++++ Dataset entries

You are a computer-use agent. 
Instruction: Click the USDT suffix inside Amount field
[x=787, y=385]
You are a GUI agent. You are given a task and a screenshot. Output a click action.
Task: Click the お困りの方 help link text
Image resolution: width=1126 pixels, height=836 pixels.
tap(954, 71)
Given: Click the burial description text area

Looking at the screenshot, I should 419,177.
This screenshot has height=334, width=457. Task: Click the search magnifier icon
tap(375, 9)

++++++++
++++ Dataset entries

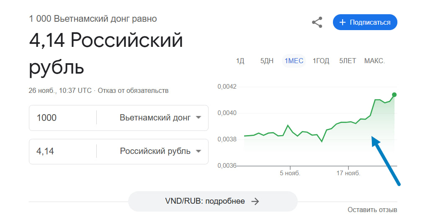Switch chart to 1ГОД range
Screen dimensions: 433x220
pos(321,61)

++++++++

### What is asked
Pick out every line in the material above that contains the word "height" and copy each one in full.

### Full solution
Image resolution: width=1126 pixels, height=836 pixels.
This screenshot has height=334, width=457. Task: Click the search magnifier icon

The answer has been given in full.